Registros guardados de una colección
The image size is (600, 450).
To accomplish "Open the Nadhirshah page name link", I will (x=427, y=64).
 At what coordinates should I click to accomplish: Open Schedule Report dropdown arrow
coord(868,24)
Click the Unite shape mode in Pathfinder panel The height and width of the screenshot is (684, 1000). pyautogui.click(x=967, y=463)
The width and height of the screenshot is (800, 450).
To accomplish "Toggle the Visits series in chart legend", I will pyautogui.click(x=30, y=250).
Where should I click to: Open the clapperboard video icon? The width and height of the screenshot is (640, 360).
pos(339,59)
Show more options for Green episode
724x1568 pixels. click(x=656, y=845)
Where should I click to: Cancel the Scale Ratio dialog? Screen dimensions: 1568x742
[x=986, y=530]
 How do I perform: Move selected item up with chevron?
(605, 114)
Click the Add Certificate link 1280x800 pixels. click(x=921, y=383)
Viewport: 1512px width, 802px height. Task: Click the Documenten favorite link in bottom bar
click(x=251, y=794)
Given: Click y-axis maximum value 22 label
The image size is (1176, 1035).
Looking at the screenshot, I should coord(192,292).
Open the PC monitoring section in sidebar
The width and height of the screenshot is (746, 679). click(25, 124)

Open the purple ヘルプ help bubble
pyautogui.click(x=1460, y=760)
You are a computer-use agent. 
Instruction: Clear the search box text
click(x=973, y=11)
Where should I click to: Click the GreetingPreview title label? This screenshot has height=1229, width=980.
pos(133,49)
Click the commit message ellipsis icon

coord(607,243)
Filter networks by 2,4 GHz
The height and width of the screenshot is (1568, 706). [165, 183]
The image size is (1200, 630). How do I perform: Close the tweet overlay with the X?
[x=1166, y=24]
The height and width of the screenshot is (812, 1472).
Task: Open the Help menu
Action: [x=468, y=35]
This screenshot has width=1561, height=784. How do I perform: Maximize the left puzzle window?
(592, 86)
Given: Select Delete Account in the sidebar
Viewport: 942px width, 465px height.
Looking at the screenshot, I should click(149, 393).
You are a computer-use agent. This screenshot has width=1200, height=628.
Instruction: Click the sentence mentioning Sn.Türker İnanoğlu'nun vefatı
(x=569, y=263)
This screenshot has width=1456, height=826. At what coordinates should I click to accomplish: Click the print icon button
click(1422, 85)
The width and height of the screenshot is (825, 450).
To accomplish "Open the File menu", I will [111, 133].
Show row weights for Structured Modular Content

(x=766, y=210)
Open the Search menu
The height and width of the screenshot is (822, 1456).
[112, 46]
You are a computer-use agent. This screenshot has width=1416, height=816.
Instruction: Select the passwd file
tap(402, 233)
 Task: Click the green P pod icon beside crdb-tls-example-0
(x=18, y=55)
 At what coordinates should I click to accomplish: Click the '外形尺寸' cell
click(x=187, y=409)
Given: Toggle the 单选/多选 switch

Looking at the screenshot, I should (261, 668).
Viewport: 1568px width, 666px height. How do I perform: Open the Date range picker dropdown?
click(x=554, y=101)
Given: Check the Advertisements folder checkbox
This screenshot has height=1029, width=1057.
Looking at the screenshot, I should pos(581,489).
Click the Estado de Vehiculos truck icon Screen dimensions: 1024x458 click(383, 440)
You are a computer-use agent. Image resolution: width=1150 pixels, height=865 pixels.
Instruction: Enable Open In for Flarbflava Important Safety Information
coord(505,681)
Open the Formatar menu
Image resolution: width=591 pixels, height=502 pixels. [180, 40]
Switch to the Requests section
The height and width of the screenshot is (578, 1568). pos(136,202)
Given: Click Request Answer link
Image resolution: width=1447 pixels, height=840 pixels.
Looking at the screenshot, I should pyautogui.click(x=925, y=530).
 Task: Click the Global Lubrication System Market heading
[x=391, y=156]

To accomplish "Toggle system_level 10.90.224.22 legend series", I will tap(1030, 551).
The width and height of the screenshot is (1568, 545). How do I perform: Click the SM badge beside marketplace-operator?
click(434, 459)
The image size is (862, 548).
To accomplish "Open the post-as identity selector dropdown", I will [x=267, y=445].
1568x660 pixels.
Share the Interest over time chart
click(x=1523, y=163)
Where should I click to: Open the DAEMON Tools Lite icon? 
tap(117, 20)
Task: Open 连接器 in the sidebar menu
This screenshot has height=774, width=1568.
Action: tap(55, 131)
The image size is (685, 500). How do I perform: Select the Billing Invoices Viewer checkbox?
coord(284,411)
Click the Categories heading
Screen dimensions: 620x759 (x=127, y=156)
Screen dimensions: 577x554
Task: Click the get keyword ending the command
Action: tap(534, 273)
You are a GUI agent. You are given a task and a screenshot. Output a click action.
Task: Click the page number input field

OBJETIVO DEL EJERCICIO: Presenta todas las líneas del material como una lista numerada y omite las líneas en blanco.

SOLUCIÓN:
1. The image size is (600, 450).
2. To accomplish "Open the Nadhirshah page name link", I will (x=427, y=64).
3.  At what coordinates should I click to accomplish: Open Schedule Report dropdown arrow
4. coord(868,24)
5. Click the Unite shape mode in Pathfinder panel The height and width of the screenshot is (684, 1000). pyautogui.click(x=967, y=463)
6. The width and height of the screenshot is (800, 450).
7. To accomplish "Toggle the Visits series in chart legend", I will pyautogui.click(x=30, y=250).
8. Where should I click to: Open the clapperboard video icon? The width and height of the screenshot is (640, 360).
9. pos(339,59)
10. Show more options for Green episode
11. 724x1568 pixels. click(x=656, y=845)
12. Where should I click to: Cancel the Scale Ratio dialog? Screen dimensions: 1568x742
13. [x=986, y=530]
14.  How do I perform: Move selected item up with chevron?
15. (605, 114)
16. Click the Add Certificate link 1280x800 pixels. click(x=921, y=383)
17. Viewport: 1512px width, 802px height. Task: Click the Documenten favorite link in bottom bar
18. click(x=251, y=794)
19. Given: Click y-axis maximum value 22 label
20. The image size is (1176, 1035).
21. Looking at the screenshot, I should coord(192,292).
22. Open the PC monitoring section in sidebar
23. The width and height of the screenshot is (746, 679). click(25, 124)
24. Open the purple ヘルプ help bubble
25. pyautogui.click(x=1460, y=760)
26. You are a computer-use agent. 
27. Instruction: Clear the search box text
28. click(x=973, y=11)
29. Where should I click to: Click the GreetingPreview title label? This screenshot has height=1229, width=980.
30. pos(133,49)
31. Click the commit message ellipsis icon
32. coord(607,243)
33. Filter networks by 2,4 GHz
34. The height and width of the screenshot is (1568, 706). [165, 183]
35. The image size is (1200, 630). How do I perform: Close the tweet overlay with the X?
36. [x=1166, y=24]
37. The height and width of the screenshot is (812, 1472).
38. Task: Open the Help menu
39. Action: [x=468, y=35]
40. This screenshot has width=1561, height=784. How do I perform: Maximize the left puzzle window?
41. (592, 86)
42. Given: Select Delete Account in the sidebar
43. Viewport: 942px width, 465px height.
44. Looking at the screenshot, I should click(149, 393).
45. You are a computer-use agent. This screenshot has width=1200, height=628.
46. Instruction: Click the sentence mentioning Sn.Türker İnanoğlu'nun vefatı
47. (x=569, y=263)
48. This screenshot has width=1456, height=826. At what coordinates should I click to accomplish: Click the print icon button
49. click(1422, 85)
50. The width and height of the screenshot is (825, 450).
51. To accomplish "Open the File menu", I will [111, 133].
52. Show row weights for Structured Modular Content
53. (x=766, y=210)
54. Open the Search menu
55. The height and width of the screenshot is (822, 1456).
56. [112, 46]
57. You are a computer-use agent. This screenshot has width=1416, height=816.
58. Instruction: Select the passwd file
59. tap(402, 233)
60.  Task: Click the green P pod icon beside crdb-tls-example-0
61. (x=18, y=55)
62.  At what coordinates should I click to accomplish: Click the '外形尺寸' cell
63. click(x=187, y=409)
64. Given: Toggle the 单选/多选 switch
65. Looking at the screenshot, I should (261, 668).
66. Viewport: 1568px width, 666px height. How do I perform: Open the Date range picker dropdown?
67. click(x=554, y=101)
68. Given: Check the Advertisements folder checkbox
69. This screenshot has height=1029, width=1057.
70. Looking at the screenshot, I should pos(581,489).
71. Click the Estado de Vehiculos truck icon Screen dimensions: 1024x458 click(383, 440)
72. You are a computer-use agent. Image resolution: width=1150 pixels, height=865 pixels.
73. Instruction: Enable Open In for Flarbflava Important Safety Information
74. coord(505,681)
75. Open the Formatar menu
76. Image resolution: width=591 pixels, height=502 pixels. [180, 40]
77. Switch to the Requests section
78. The height and width of the screenshot is (578, 1568). pos(136,202)
79. Given: Click Request Answer link
80. Image resolution: width=1447 pixels, height=840 pixels.
81. Looking at the screenshot, I should pyautogui.click(x=925, y=530).
82.  Task: Click the Global Lubrication System Market heading
83. [x=391, y=156]
84. To accomplish "Toggle system_level 10.90.224.22 legend series", I will tap(1030, 551).
85. The width and height of the screenshot is (1568, 545). How do I perform: Click the SM badge beside marketplace-operator?
86. click(434, 459)
87. The image size is (862, 548).
88. To accomplish "Open the post-as identity selector dropdown", I will [x=267, y=445].
89. 1568x660 pixels.
90. Share the Interest over time chart
91. click(x=1523, y=163)
92. Where should I click to: Open the DAEMON Tools Lite icon? 
93. tap(117, 20)
94. Task: Open 连接器 in the sidebar menu
95. This screenshot has height=774, width=1568.
96. Action: tap(55, 131)
97. The image size is (685, 500). How do I perform: Select the Billing Invoices Viewer checkbox?
98. coord(284,411)
99. Click the Categories heading
100. Screen dimensions: 620x759 (x=127, y=156)
101. Screen dimensions: 577x554
102. Task: Click the get keyword ending the command
103. Action: tap(534, 273)
104. You are a GUI agent. You are given a task and a screenshot. Output a click action.
105. Task: Click the page number input field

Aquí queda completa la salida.